On September 8, 1860 the steamer Lady Elgin collided with the schooner Augusta a few miles north of Evanston IL. There were 385 passengers on board. Edward Spencer a student at Northwestern came to the shore and for the next six hours dove into the frigid waters over and over again to rescue survivors. Spencer saved 17 passengers, and as he collapsed on the shore he was heard to repeatedly ask “Did I do my best?”. The ordeal left him confined to a wheelchair.
Nearly 150 years later, people are still drowning in Lake Michigan and the other Great Lakes. They don’t drown in big numbers with tremendous media coverage; they die one or two at a time up and down our coastlines. Their stories are carried by local papers and news outlets but are quickly overshadowed by Brittany’s latest re-hab or Numa-numa‘s you-tube.

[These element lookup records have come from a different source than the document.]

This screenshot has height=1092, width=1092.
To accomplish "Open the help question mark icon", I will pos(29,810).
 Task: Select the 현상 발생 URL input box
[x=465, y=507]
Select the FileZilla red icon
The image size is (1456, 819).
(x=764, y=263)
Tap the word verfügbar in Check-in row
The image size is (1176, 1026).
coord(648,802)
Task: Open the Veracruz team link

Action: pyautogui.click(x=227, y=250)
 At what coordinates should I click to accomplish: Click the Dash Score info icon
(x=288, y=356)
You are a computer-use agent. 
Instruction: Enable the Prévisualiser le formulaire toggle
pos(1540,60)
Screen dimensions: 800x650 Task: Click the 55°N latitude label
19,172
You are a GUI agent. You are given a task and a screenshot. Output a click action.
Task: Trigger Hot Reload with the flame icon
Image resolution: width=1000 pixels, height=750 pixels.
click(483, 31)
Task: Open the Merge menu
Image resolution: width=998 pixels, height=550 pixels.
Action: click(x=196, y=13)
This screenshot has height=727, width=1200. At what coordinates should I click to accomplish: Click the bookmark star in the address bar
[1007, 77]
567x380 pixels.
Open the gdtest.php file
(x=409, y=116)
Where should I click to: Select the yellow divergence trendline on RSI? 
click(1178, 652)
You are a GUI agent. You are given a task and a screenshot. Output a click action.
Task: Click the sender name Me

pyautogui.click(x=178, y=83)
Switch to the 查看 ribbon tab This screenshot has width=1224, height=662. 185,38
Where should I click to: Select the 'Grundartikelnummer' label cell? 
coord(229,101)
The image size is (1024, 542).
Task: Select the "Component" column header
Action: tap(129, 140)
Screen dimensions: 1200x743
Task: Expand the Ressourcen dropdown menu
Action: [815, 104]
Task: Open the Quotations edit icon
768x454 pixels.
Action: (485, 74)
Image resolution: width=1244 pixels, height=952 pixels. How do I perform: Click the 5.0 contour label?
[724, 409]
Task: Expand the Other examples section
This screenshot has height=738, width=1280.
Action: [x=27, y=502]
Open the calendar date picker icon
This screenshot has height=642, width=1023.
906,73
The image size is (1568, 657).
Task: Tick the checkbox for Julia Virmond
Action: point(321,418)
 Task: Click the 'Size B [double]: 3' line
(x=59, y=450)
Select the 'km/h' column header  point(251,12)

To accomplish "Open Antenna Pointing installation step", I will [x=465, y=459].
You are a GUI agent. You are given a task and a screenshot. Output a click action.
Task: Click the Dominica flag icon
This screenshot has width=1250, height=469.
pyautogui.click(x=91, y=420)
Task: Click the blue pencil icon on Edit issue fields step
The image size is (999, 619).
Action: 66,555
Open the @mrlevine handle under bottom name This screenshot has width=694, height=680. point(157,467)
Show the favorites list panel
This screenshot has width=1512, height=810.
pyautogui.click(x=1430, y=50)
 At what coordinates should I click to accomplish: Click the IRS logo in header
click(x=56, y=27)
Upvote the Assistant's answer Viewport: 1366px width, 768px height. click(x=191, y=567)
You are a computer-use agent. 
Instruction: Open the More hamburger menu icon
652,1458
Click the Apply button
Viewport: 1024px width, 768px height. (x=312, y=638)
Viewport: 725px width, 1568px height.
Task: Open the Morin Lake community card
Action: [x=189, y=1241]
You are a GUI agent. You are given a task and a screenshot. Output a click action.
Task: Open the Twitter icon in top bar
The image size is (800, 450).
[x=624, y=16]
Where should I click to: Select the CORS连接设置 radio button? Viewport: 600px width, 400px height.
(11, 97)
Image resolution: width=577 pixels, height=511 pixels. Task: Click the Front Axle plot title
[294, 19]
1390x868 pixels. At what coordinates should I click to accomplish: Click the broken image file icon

As we work to educate the general population and empower surfers and other watermen (and waterwomen) to carry on the lifesaving traditions of Edward Spencer. I often ask myself, “Did I do my best”
Wednesday, August 5, 2009
Triumph and Tragety: August 1, 2009
Saturday August 1st 2009 I was in Sturgeon Bay MI windsurfing some beautiful Lake Michigan waves. During a break in the action i lamented to my friend Dave Batchelor that a warm summer weekend with waves was one of my greatest joys but that I always worried that somewhere the waves were claiming another life.
While I was carving flowing turns on 8ft rollers 300 miles down the coast a father took his last breath and slipped below the waves in South Haven. 45 year old Martin Jordan had just saved his five children from a rip current along the South Haven pier. As the last child was pulled to safety he slipped below the water. Earlier in the summer, Karl Heinz-Becker an experienced swimmer was caught in a rip current at Warren Dunes and drown. They are two of the more than 20 people who have lost their lives on the beaches of the Great Lakes this year.
Thankfully there were surfers enjoying the waves at Grand Haven and Holland or the Lakes would have claimed even more lives. Alexie Robbert was boogie boarding at Holland State Park and rescued two children caught in a rip current there. Up the Coast in Grand Haven another surfer rescued three more children (and a police officer). More details and pictures here:
http://www.mlive.com/news/grand-rapids/index.ssf/2009/08/swimmers_warned_to_stay_out_of.html
Further up the coast in Muskegon bystanders rescued a women from a rip current.
http://www.mlive.com/news/muskegon/index.ssf/2009/08/two_men_save_woman_from_drowni.html
Next weekend I will attend a memorial service for all who have lost their lives to the Lakes, unfortunately the list keeps growing.